Hot Wings can probably explain more than me, but with a straight spar Fauvel wing sailplane, the pilot must sit very close to the spar. Adding an engine at the rear of the wing will allow a heavier pilot close to the spar, or an average pilot will have to move forward. But the balance becomes more critical, because both of the large weights (pilot and engine) are further from the balance point. Without changing the chord length of the wing, it becomes harder and harder to achieve good flying characteristics.
The span of the wing will not be the issue for Erkki, it will be the chord that may have to be enlarged.
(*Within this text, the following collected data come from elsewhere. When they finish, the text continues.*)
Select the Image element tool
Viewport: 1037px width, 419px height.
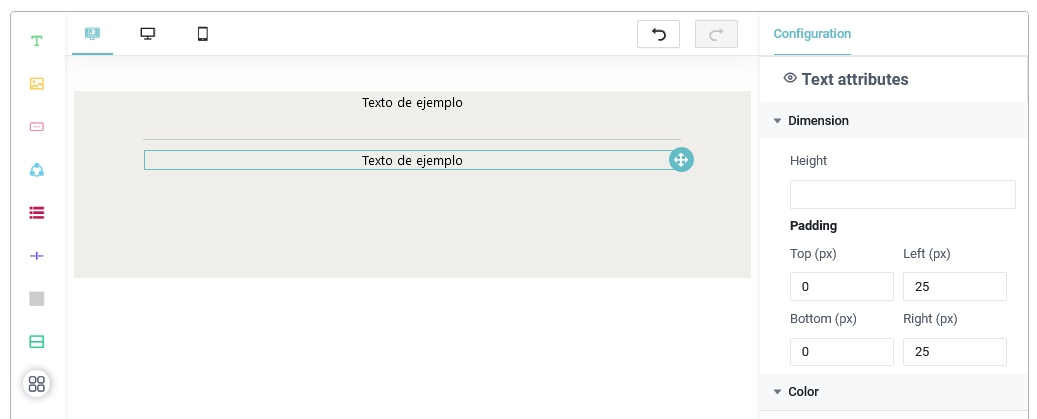click(37, 84)
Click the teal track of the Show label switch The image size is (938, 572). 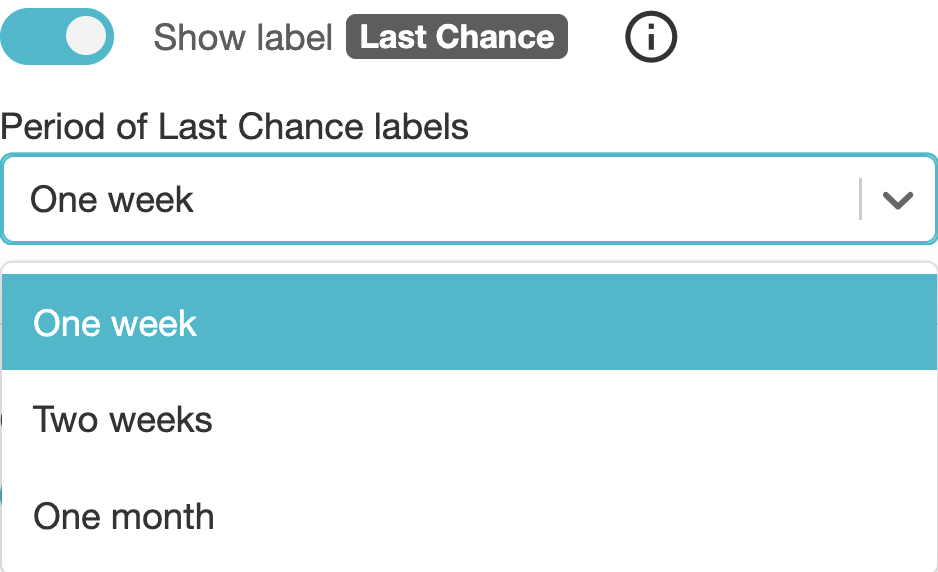(x=30, y=37)
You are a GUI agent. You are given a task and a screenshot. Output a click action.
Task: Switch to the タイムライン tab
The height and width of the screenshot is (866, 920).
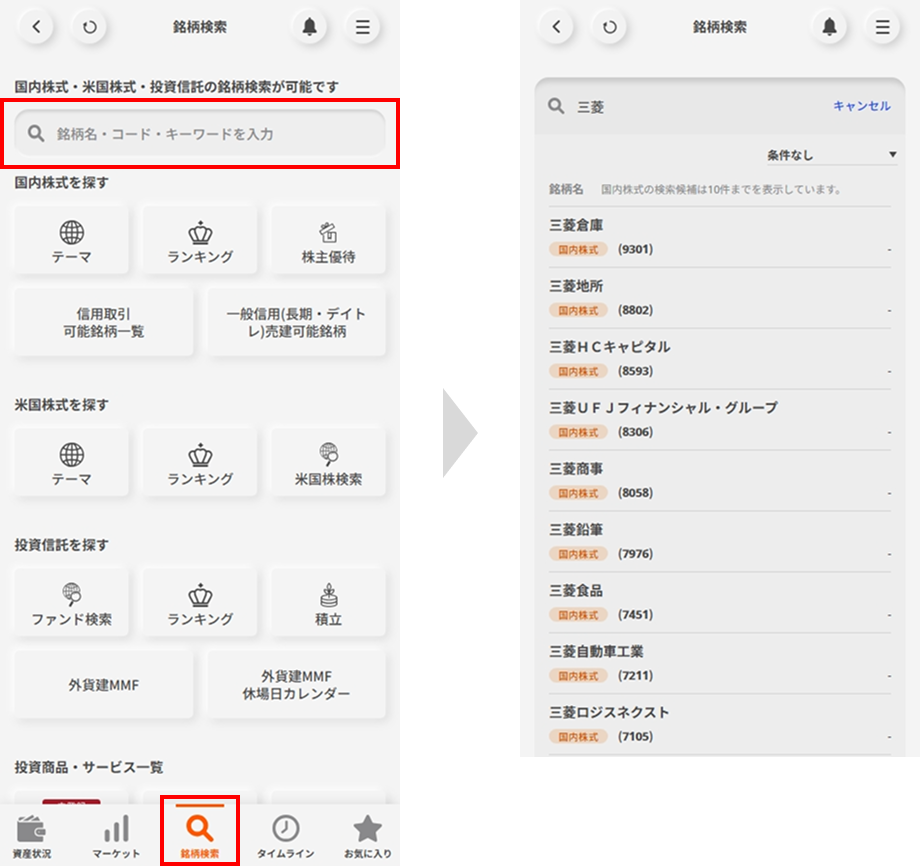285,836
Bille, you were just waiting for a chance to sneak that in there, weren't you? ;-) Thanks for sharing. I had a few occasions to interact with the naturalist and archaeologist Richard Leakey when living in Kenya, a great man who never seemed to let the loss of his legs in a plane crash in the 1990s even slow him down, let alone stop him. Cheers, Matthew
Earlier in this thread, someone mentioned wire braced aluminum tube construction. The Laird brothers used this in their aircraft, from just aft of the cockpit to the tail post. They didn’t use turnbuckles to adjust wire tensions, they used cycle wheel spokes, with 2” diameter rings in the center of the ‘X’. The threaded adjuster, which would normally be in the wheel rim, was in the central ring. The crooked spoke end, which would normally be in the wheel hub, was slid through a fitting in the corners of the fuselage bays. Light & strong & adjustable: Matty Laird was a clever lad!
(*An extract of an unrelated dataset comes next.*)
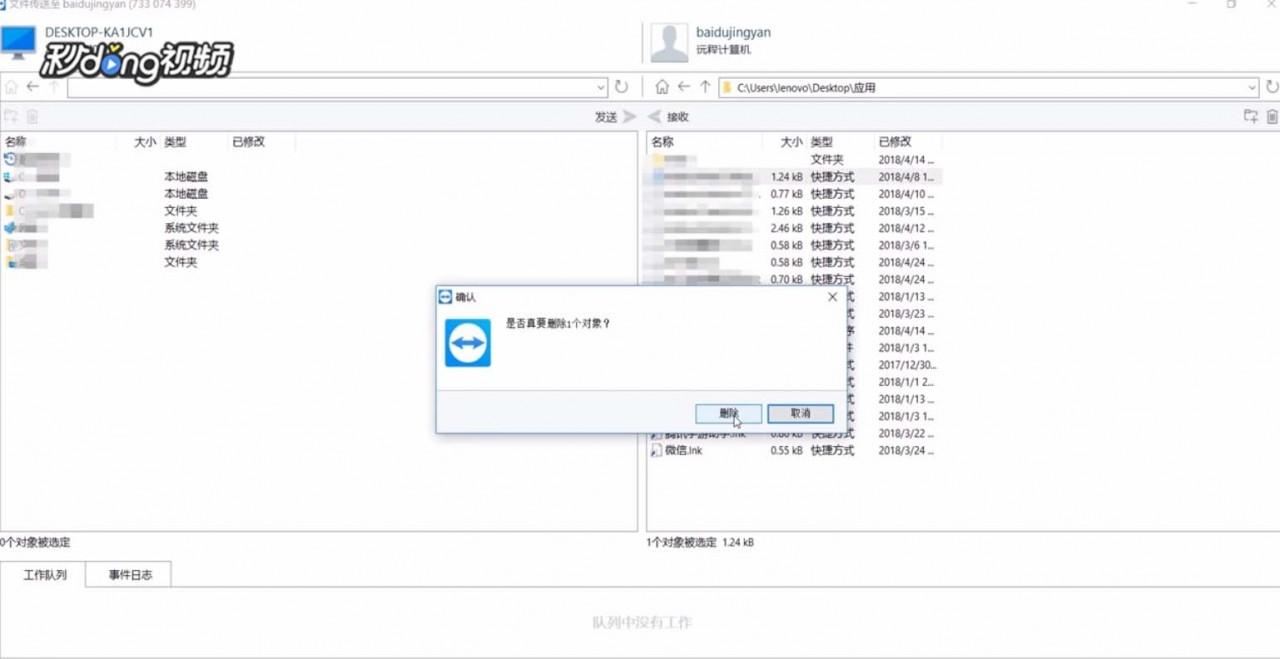Confirm deletion by clicking 删除
Viewport: 1280px width, 659px height.
728,413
There was one of HBA's most epic and glorious discussion threads, "Motorcycle of the Air", where most of those ideas were brought up and discussed. If you really want to go down the rabbit hole while "self-isolating", that 100+ page thread will definitely be the right vehicle to do so. One of our more talented HBA participants, FritzW, took hand sketches and ideas and napkin scrawls from several of the discussion participants, (myself and several others) and turned those sketches into the most magnificent digital renderings. Other participants (Sockmonkey, Delta, and others) did their own digital renderings and ideas, and further enriched that discussion.
The one you pointed out above was originally a hand sketch, based on the Backstrom Powered Plank flying wing, with a motorcycle "straddle" fuselage instead of the steel cage, and with the (problematic) Backstrom tip rudders changed to inboard fins mounted on removable booms. The original engine was to be a Briggs & Stratton V-twin, 25-30HP. Several other engines would be viable, but the Briggs hit the combination of reliability and price point.
Seriously, if you like any of this stuff, sit back, get a cup of coffee, and start looking through the "Flying Motorcycle" thread. Lots of great stuff, spirited discussion, and a lot of fun.